Which lines in the records below hold the word "Open"? Copy each of them.

##### Exercise input

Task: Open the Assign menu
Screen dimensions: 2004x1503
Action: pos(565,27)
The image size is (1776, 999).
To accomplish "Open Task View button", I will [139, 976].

##########

▶ [Written reply]:
Task: Open the Assign menu
To accomplish "Open Task View button", I will [139, 976].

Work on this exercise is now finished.